In the sixth tie out of the perspex bowl - the velvet bag of blessed memory now has only a cosmetic role - the two Beazer Homes League clubs were given the perfect incentive for their replay a week tonight. The winners will have a home tie against the seven-time Cup winners, Aston Villa, although neither is likely to receive police permission to entertain the Premiership's fourth-placed club in their own spartan surrounds.

The pairing will have been greeted with particular delight by Cinderford's Chris Price, who played at San Siro, Milan with Villa only four years ago but began this year's Wembley trail at Tuffley Rovers in September. On the same day, Gravesend's Cup odyssey was opening at Godalming.
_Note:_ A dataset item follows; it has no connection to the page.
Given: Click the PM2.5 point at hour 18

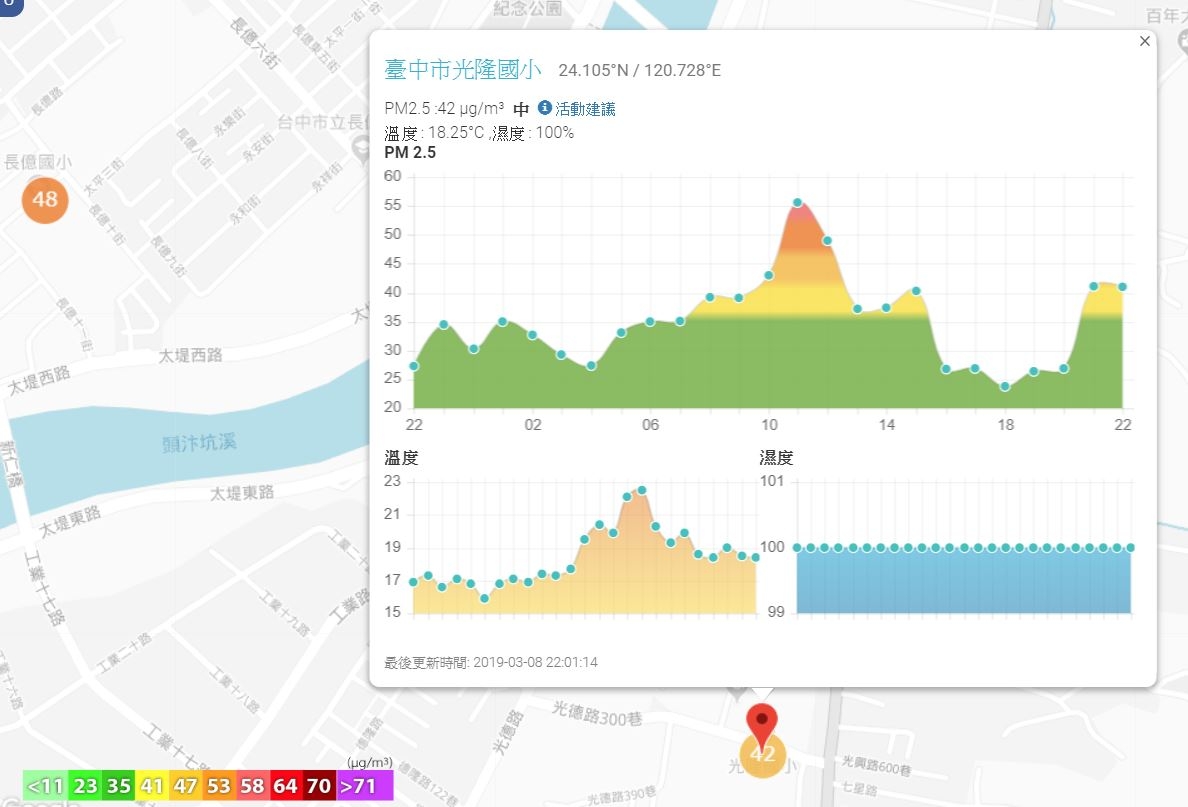Looking at the screenshot, I should 1005,386.
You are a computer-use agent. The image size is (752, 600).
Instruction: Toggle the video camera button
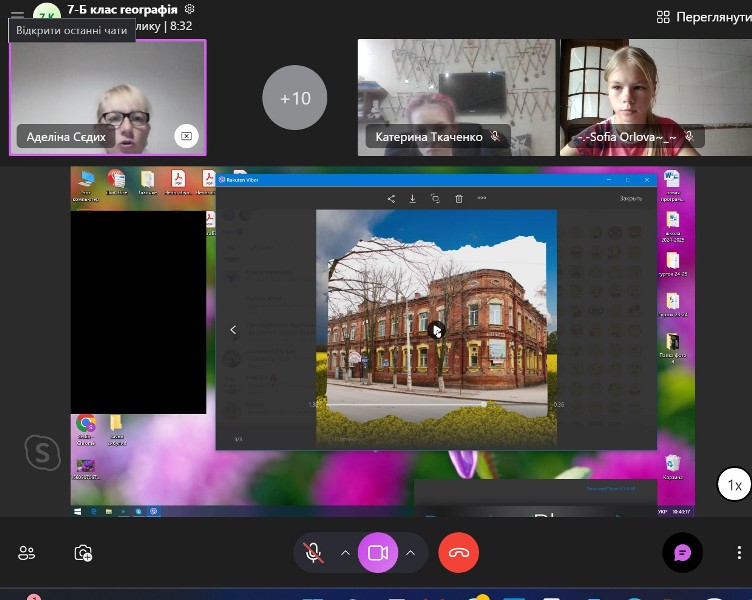point(378,553)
The only other non-League survivors, Enfield or Woking, have a less glamorous task - a trip to Swindon - but Denis Law and Terry Venables still managed to pull out some plums for the lower-division clubs. No fewer than 12 will play host to their supposed superiors, the pick of the bunch being Tottenham's visit to Hereford, whose 23-year-old humiliation of Newcastle sparked an invasion of a thousand parka coats in one of the clips that opened the programme.
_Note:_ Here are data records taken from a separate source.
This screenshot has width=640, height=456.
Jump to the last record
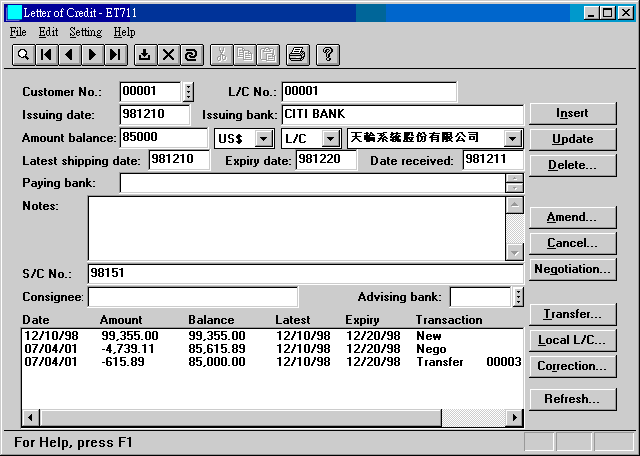tap(116, 55)
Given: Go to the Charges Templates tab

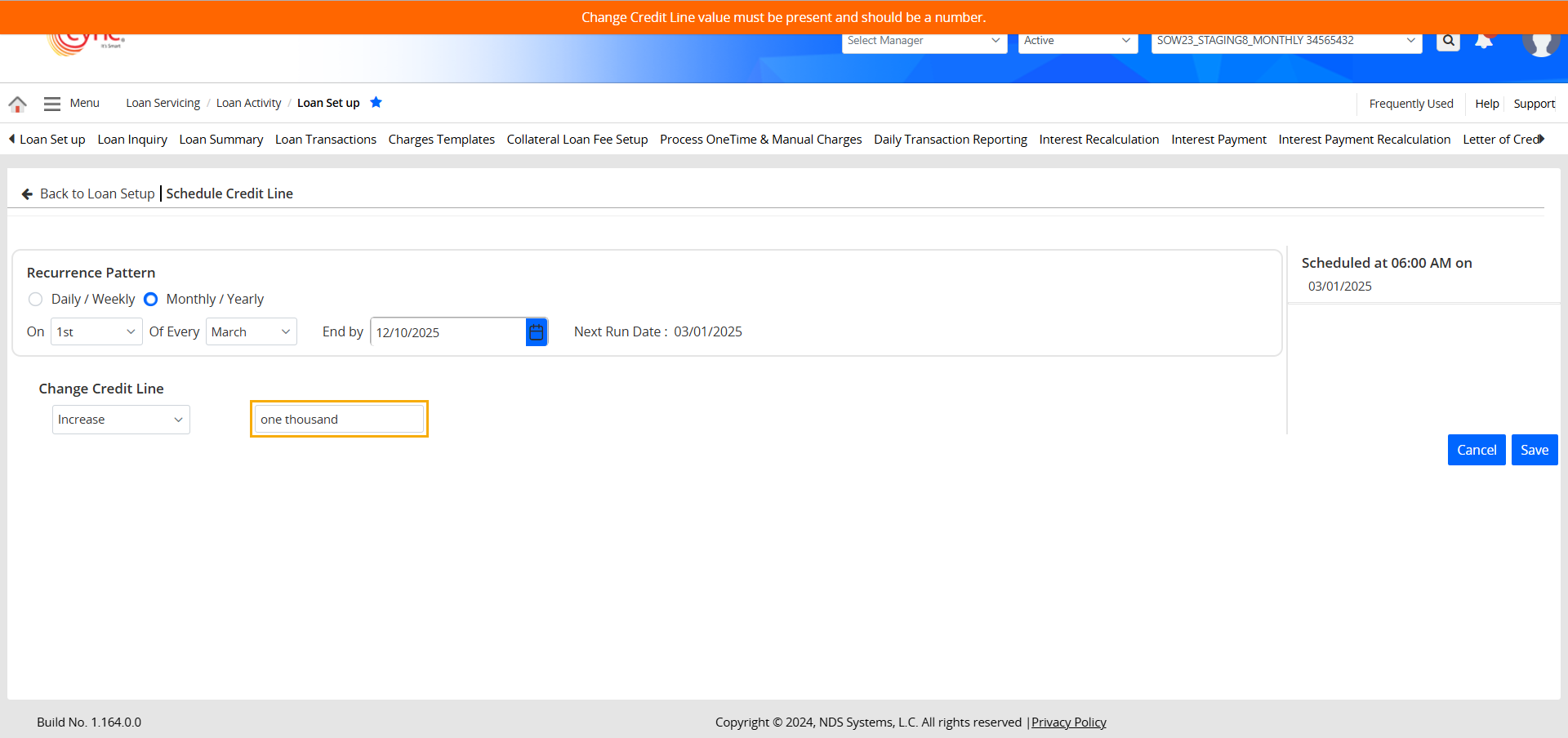Looking at the screenshot, I should coord(441,140).
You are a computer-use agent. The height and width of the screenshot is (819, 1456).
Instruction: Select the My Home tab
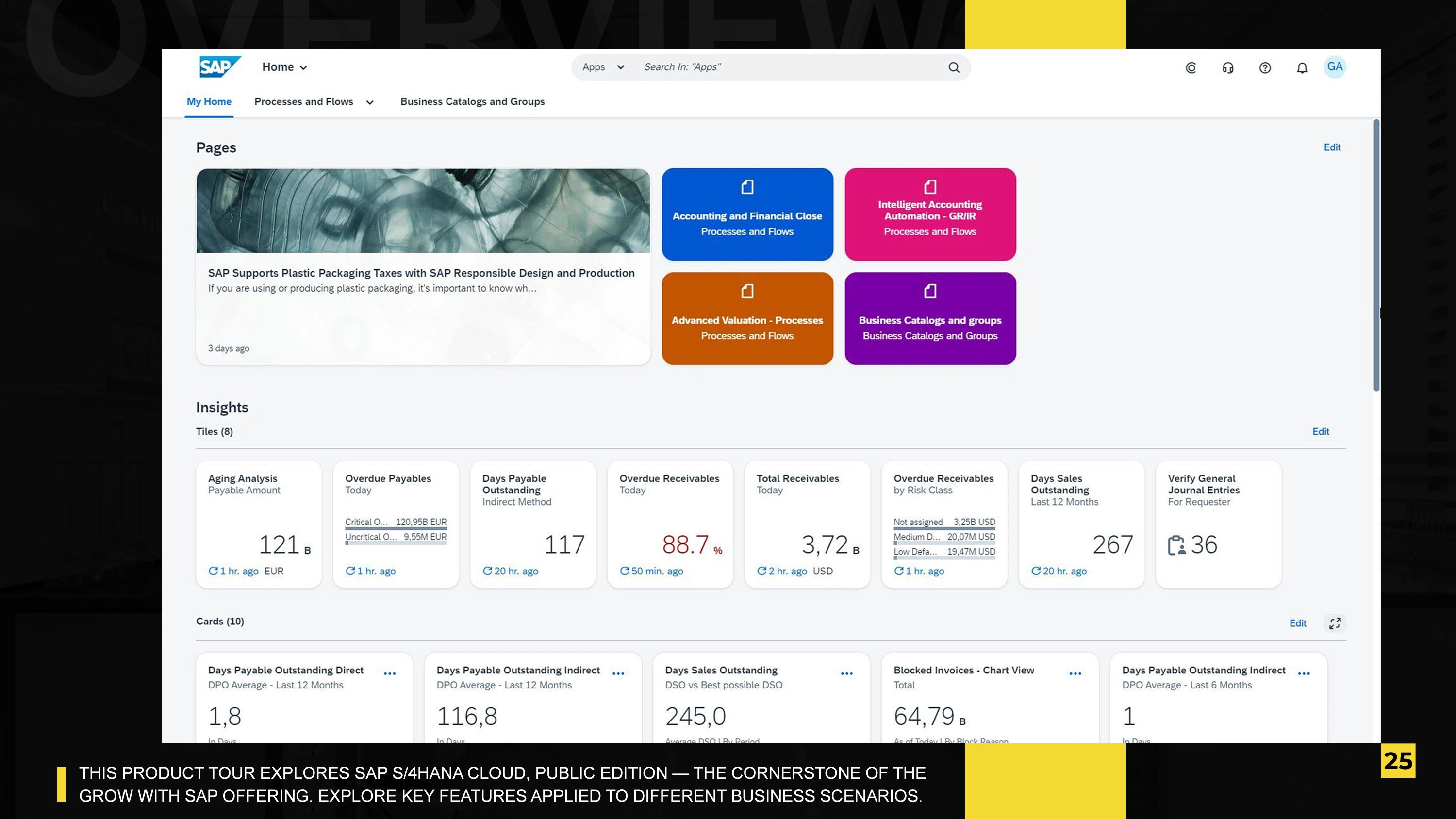[x=209, y=102]
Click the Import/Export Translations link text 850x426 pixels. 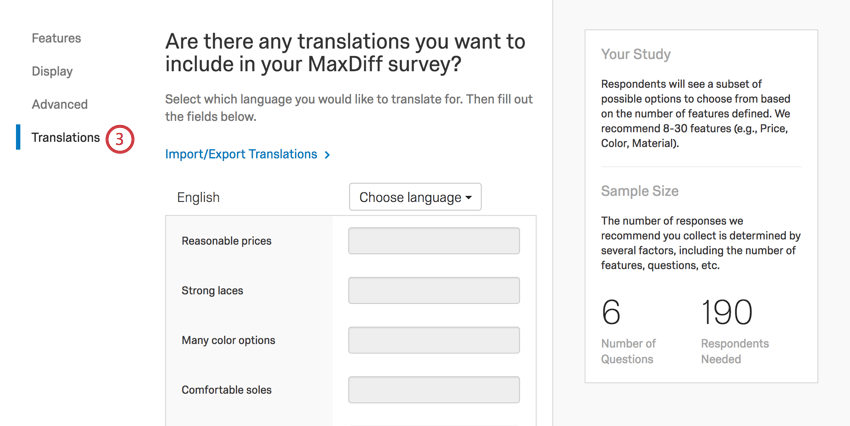241,154
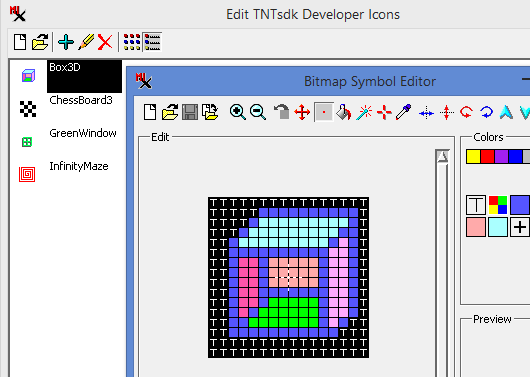Click the magic wand tool icon
The height and width of the screenshot is (377, 530).
point(364,112)
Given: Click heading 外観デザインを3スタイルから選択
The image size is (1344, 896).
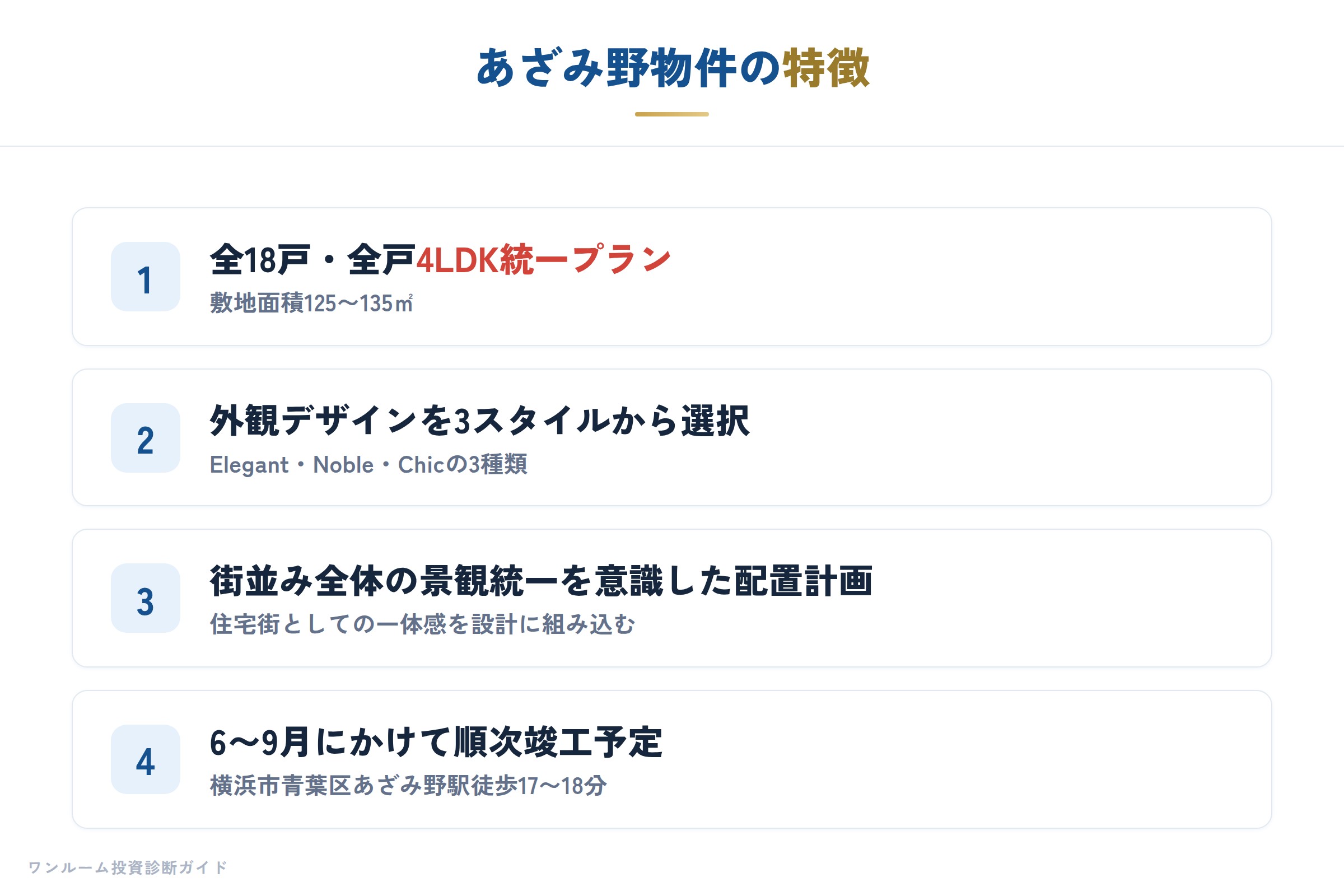Looking at the screenshot, I should pos(479,421).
Coventry, bottom of the top flight, face a hiding-to-nothing haul to Plymouth; Nottingham Forest go to the First Division's form side, Stoke; Leeds return to Derby, where they won 1-0 in the Coca-Cola Cup in October; while Queen's Park Rangers, whose defeat at the same stage by Stockport was recalled by Les Ferdinand last night, were handed another northern trek, to Tranmere.

Manchester United, who have won the trophy a record eight times, were paired at home with Sunderland, now reviving under Peter Reid's stewardship. Liverpool, who together with United and Arsenal are 6-1 favourites, also avoided an away day. Their former player, David Hodgson, may have suffered a twinge of regret at having resigned as Darlington manager at the weekend.

Dave Watson, captain of holders Everton, had wanted "a home tie against a non-League team with an injury crisis", but seemed content to take Stockport at Goodison Park. Much more the stuff of the third round, however, were the two derbies that came out in quick succession: Southampton against Portsmouth on the south coast, and Birmingham versus Wolves, who are already looking forward to a Coca-Cola Cup date at Villa Park.

The dress rehearsal for last night's show had pitted Manchester United against Newcastle. Kevin Keegan's table-toppers avoided that fate, but will still be involved in the only all-Premiership tie, away to Chelsea.